Менго не только делал все билии, но, играя в черед, всегда офрировал партнеру такие шары, что они либо были накрепко приклеены, либо стояли в труднейшем абриколе.

Когда я протиснулся в биллиардную залу, то француз, не зная, чем еще выразить свое превосходство, заявлял с удара два шара и делал их как простые угольники. Преимущество было настолько велико, что игры, собственно, не было, и даже было неинтересно.

Бакастов попробовал было играть в пять шаров на сплошных киксах, но на третьем же шаре бросил игру.

Протыкина не было, но его похождение было уже известно всем и сверх моего ожидания не вызвало большого удивления, так как за последний месяц Корсаков и Ребиндер хотя и не получали в рыло, но сталкивались с блуждающей дамой.

Все терялись только в догадках, кто она могла быть. Невест, как известно, в Москву из степных деревень привозят одновременно с поросятами к рождеству, а по платью и общему теню она не могла быть мещанкой.

Бакастов, мрачный и раздосадованный проигрышем, крушением всех своих теорий и в еще большей степени распространившейся сплетней, будто его лучший ученик Протыкин еще поутру поступил в обучение к господину Менго,чертыхался и объяснял все дьявольскими происками фармазонов.

Сообразно случаю рассказал он нам про те обстоятельства, при которых дал он зарок более не играть в кегли. Рассказ Бакастова вышел столь достопамятным, что я почитаю за должное записать оный в свою тетрадь.

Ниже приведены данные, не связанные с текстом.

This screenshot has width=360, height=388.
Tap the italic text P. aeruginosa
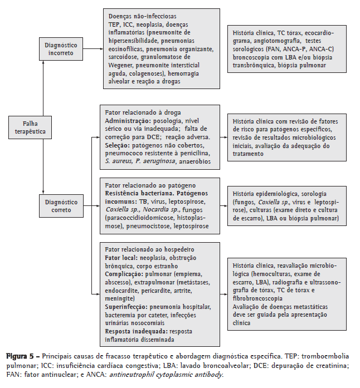click(155, 161)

По его словам, еще будучи мальчиком, служил он у Мельхиора Гроти в вокзале при кегельбане на предмет подавания шаров. В те дни в Москве подвизались иллюминаты и среди них некий барон Шредер.

Случилось быть проездом через Москву гишпанскому полковнику Клепиканусу, большому любителю кегельной игры. В недобрый час побился он со Шредером на крупный заклад против его, барона Шредера, пеньковой трубки, что обыграет его в два счета. Начали играть. Клепиканус с первых же четырех шаров разбивает всю девятку.

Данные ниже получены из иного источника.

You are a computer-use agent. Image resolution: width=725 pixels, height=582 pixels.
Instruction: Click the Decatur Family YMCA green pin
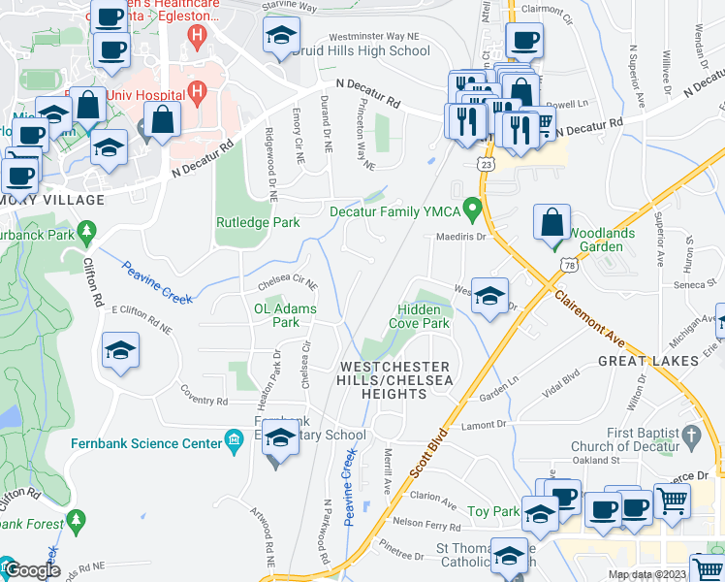coord(472,209)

«Поставил это я заново кегли для барона, — рассказывал, размахивая руками, Бакастов, — а тот, поди, и шаров-то в руки никогда не брал. Первым шаром промазал, вторым — мимо, третьим — тоже не лучше… Ну, думаю, не видать тебе твоей пеньковой трубки. Только гляжу это я — барон-то наш как схватится за голову да вместо четвертого шара своею собственной бароньей головой по кеглям как трахнет… Только тарарам пошел. Вся девятка влежку. А из воротничка-то у него дым идет. Подбежал это я к кегельбану за кеглями, гляжу, господи боже ты мой, святая владычица троеручица, — вместо кеглей-то человечьи руки да ноги, а голова-то вовсе не Шредерова, а Клепикануса. Оглянулся. Барон Шредер стоит себе целехонек и пеньковую трубку курит, Клепикануса вовсе нет, а гости все от ужаса окарачь ползают».

Рассказ недурен, только надо думать, что Бакастов заливает.